L’interprétation des Ecritures

Lire la Bible, parcourir l’Evangile, c’est poser son regard sur des textes et en tirer un sens, un enseignement. Là encore, tout dépend des sentiments qui nous portent. En lisant ces écrits des chrétiens ont justifié l’inquisition, les croisades et la peine de mort. En parcourant les mêmes lignes d’autres sont allés dans la direction opposée, celle de la vie. Tout est question d’interprétation. Le massacre des protestants par les catholiques, celui des cathares, la révocation de l’édit de Nantes, la tristement célèbre Saint Barthélemy, ce sont des chrétiens qui ont commis ces crimes et les ont justifié au nom de leur foi. Mais laquelle ?

Le christianisme est la religion de l’amour. Jusque là tout va bien. D’une manière générale chacun adhère à cette définition. Les choses se compliquent lorsqu’il faut définir le mot. C’est tout le problème. Cela dépend de la sensibilité et du tempérament de chacun, de l’expérience de la vie. Là où les uns mettront l’accent sur la tendresse et la compassion, d’autres seront plus rugueux, dans le rapport de force permanent et destructeur. Mais entre une certaine rudesse qui peut se comprendre, souvent carapace en forme de protection liée aux épreuves traversées dans la vie, et la dureté, il existe une différence.

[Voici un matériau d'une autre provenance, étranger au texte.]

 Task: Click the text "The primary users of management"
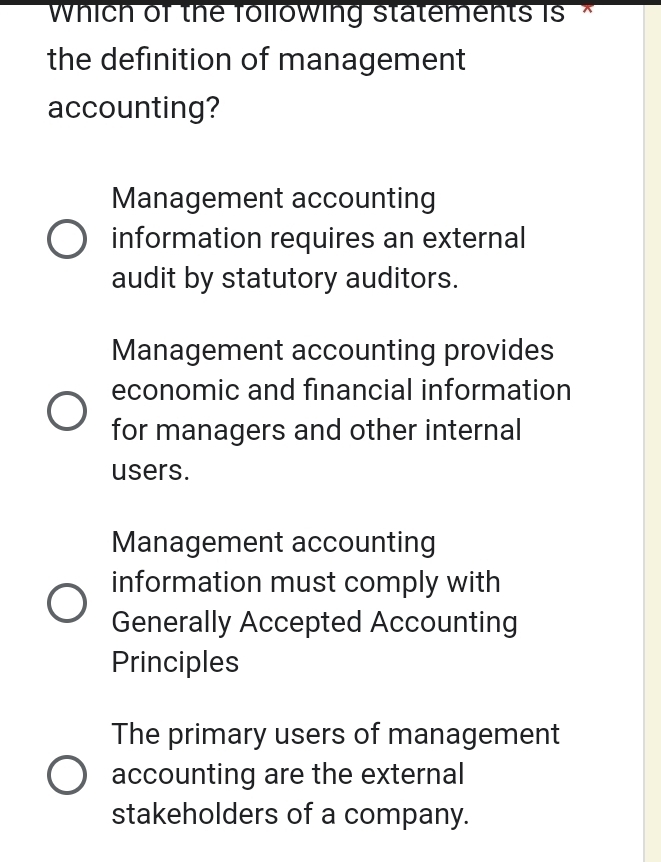pyautogui.click(x=335, y=734)
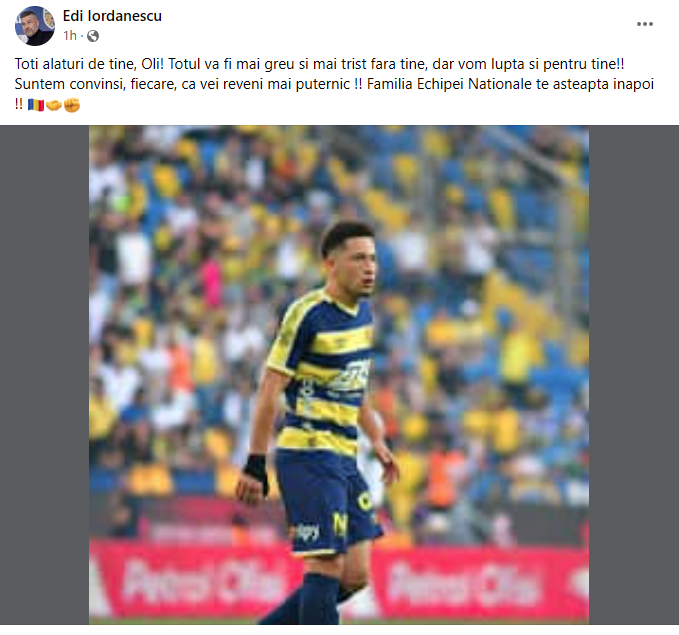The image size is (679, 635).
Task: Click the yellow N logo on shorts
Action: [340, 524]
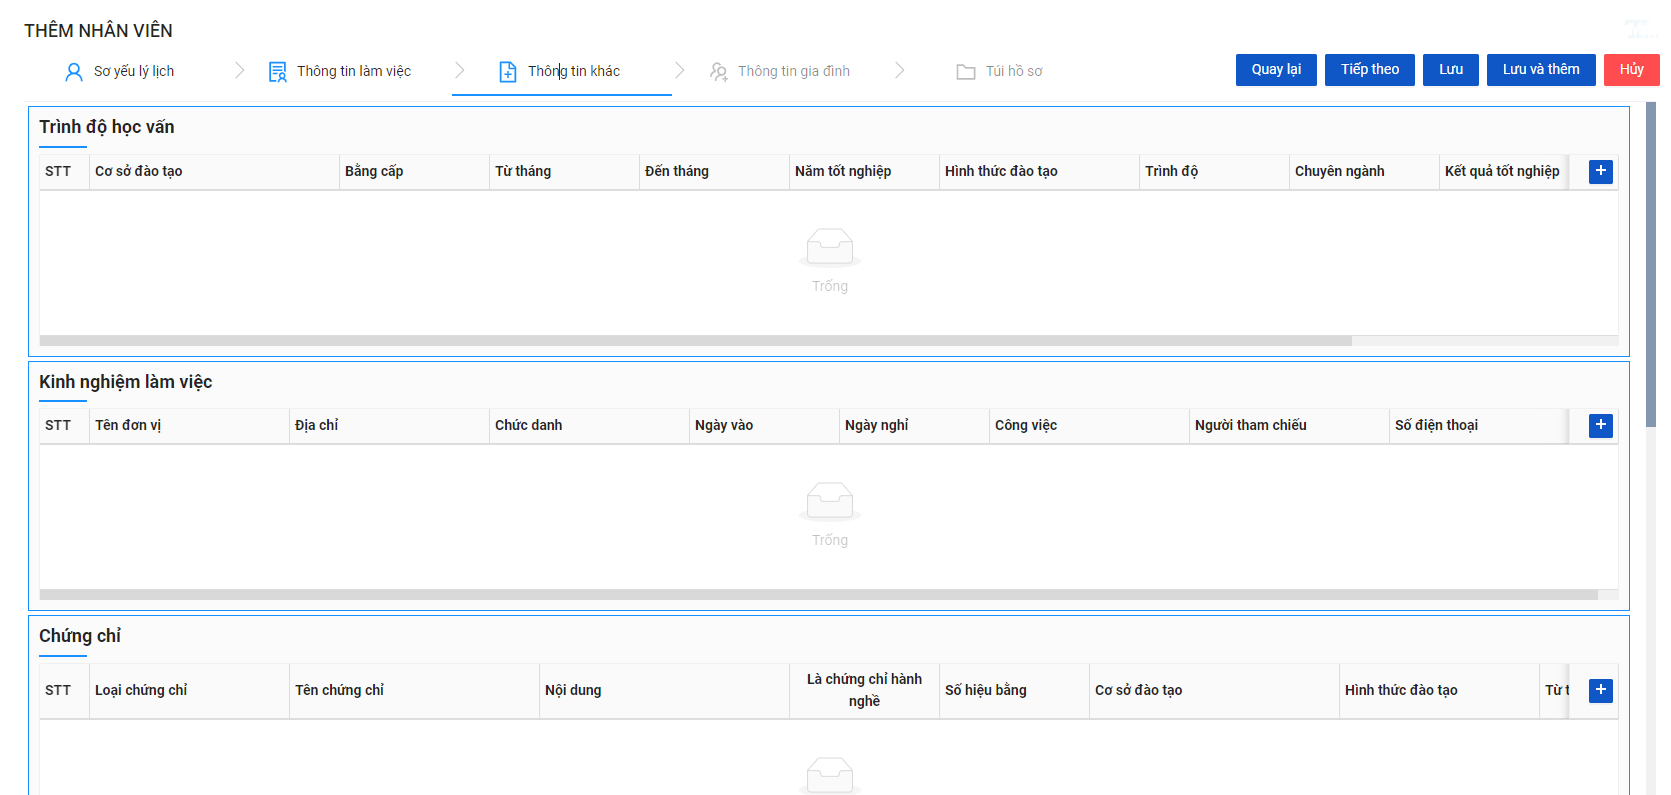Screen dimensions: 1671x795
Task: Add a row to Kinh nghiệm làm việc table
Action: [x=1601, y=426]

Notre vision de Dieu dépend de ce que nous sommes, de notre envie de voir en lui telle ou telle qualité. Le risque pour l’homme est de se fabriquer une idole. La Bible enseigne que « Dieu créa l’homme à son image » (Genèse 1,27). En fait c’est souvent l’homme qui se fabrique un dieu à son image... Et lorsqu’il veut imposer cette « image » aux autres, cela peut faire très mal. Les intégrismes par exemple sont la caricature du divin. Mais interrogez un intégriste, il vous dira avec ses arguments forts que c’est lui qui a raison. La discussion est impossible. C’est une vérité qui est imposée, assénée. Et au nom de cette vérité, la fin justifie les moyens.

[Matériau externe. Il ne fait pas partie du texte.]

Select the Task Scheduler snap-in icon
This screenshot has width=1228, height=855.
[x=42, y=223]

L’abolition de la Peine de Mort

« La lettre tue, mais l’esprit vivifie » déclare l’apôtre Paul (2 Cor 3,6). Comment la lettre peut-elle tuer ? En lisant les Evangiles certains retiendront que Jésus a déclaré que « celui qui scandalisera un seul de ces petits qui croient en moi, il vaudrait mieux pour lui qu’on lui suspende au cou une meule de moulin et qu’on le jette au fond de la mer. » (Mathieu 18 ,7) Certains prendront cette phrase, parole d’Evangile, au pied de la lettre et justifieront par exemple, la peine de mort. Il relèveront également pour appuyer leur argumentation que, dans le même texte de Saint Mathieu Jésus a déclaré « Si ton oeil droit est pour toi une occasion de chute, arrache-le et jette-le loin de toi; car il est avantageux pour toi qu’un seul de tes membres périsse, et que ton corps entier ne soit pas jeté dans la géhenne. Et si ta main droite est pour toi une occasion de chute, coupe-la et jette-la loin de toi; car il est avantageux pour toi qu’un seul de tes membres périsse, et que ton corps entier n’aille pas dans la géhenne. » (Mathieu 5,29-30)

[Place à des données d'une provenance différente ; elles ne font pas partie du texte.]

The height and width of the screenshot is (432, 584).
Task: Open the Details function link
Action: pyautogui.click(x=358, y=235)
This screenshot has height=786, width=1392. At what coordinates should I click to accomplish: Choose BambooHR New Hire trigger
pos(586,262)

Mais a-t-on vu les premiers chrétiens précipiter des membres de leur communauté dans la mer ? Il me semble que non... Ce n’est pas ce qui ressort du livre des Actes des Apôtres ou des épîtres biblique de Saint Paul. Les premiers chrétiens, témoins directs du Sauveur pour la plupart, comprenaient ces paroles autrement. « L’esprit qui vivifie », selon l’expression de Paul, c’est toujours celui qui privilégie la vie, le pardon, la nouvelle chance, la rédemption. Lorsque Jésus prononce ces mots, il veut simplement frapper les esprits. Il nous invite à la vigilance, à une forme de prudence.

Le livre des Actes des Apôtres présente un chaud partisan de la peine de mort. Il porte le nom de Saul. Il approuve et encourage la lapidation du diacre Etienne (Actes 7,58 et 22,20). Ce n’est pas un cas isolé et, lui-même avoue avoir participé au martyr de nombreux chrétiens. Si les premières communautés des disciples de Jésus avaient privilégié la loi du Talion (œil pour œil et dent pour dent), elles auraient dû « punir en conséquence » celui qui participa au meurtre d’Etienne et de quelques autres. Fort heureusement elles se souvinrent plutôt du Notre Père que de la loi de Moïse. Cela permit à Saul, devenu plus tard Saint Paul, d’accomplir sa mission en devenant une colonne de l’Eglise, comme apôtre.

L’âme de l’Evangile tient dans un essentiel. C’est le berger qui va chercher la brebis perdue au désert, la retrouve et la ramène en sécurité. C’est l’enfant prodigue qui est sauvé par son père, c’est le larron qui entre au paradis avec le Christ. C’est Pierre qui entend de la bouche même de Jésus qu’il devra pardonner « soixante-dix-sept fois sept fois », aimer ses ennemis et même prier pour ceux qui le persécutent et le maudissent.

Il faut également relever que la tradition par excellence de l’Humanité contient la condamnation primitive de la peine de mort par l’Eternel lui-même, selon le livre de la Genèse : « L’Eternel lui dit : ainsi tout tueur de Cain subira sept fois vengeance. L’Eternel mit un signe sur Cain pour que tous ceux qui le trouvent ne le frappent pas. » (Genèse 4,14-15)

Revenons à l’Evangile : « Moïse, dans la loi nous a ordonné de lapider de telles femmes. Toi, que dis-tu ? » C’est ainsi que dans Jean (8,3-11) la question de la peine de mort est posée directement à Jésus. Il s’y oppose. Seul celui qui est sans péché pourrait appliquer la peine prévue par Moïse. Mais il ne l’applique pas, car il est tout pardon.

Comment la société chrétienne pourrait-elle admettre l’idée que l’on tue celui qui demain peut-être touché par la grâce, se repentir, devenir un saint ? Selon l’Evangile elle ne peut voir dans le visage du pire criminel d’autre visage que celui du Christ à qui seul appartient la justice.

A cela il faut ajouter la leçon de l’Histoire : la peine de mort contre Socrate, Jésus, Jeanne d’Arc et des centaines de milliers d’innocents ; une seule erreur judiciaire possible la rend intolérable à un esprit chrétien.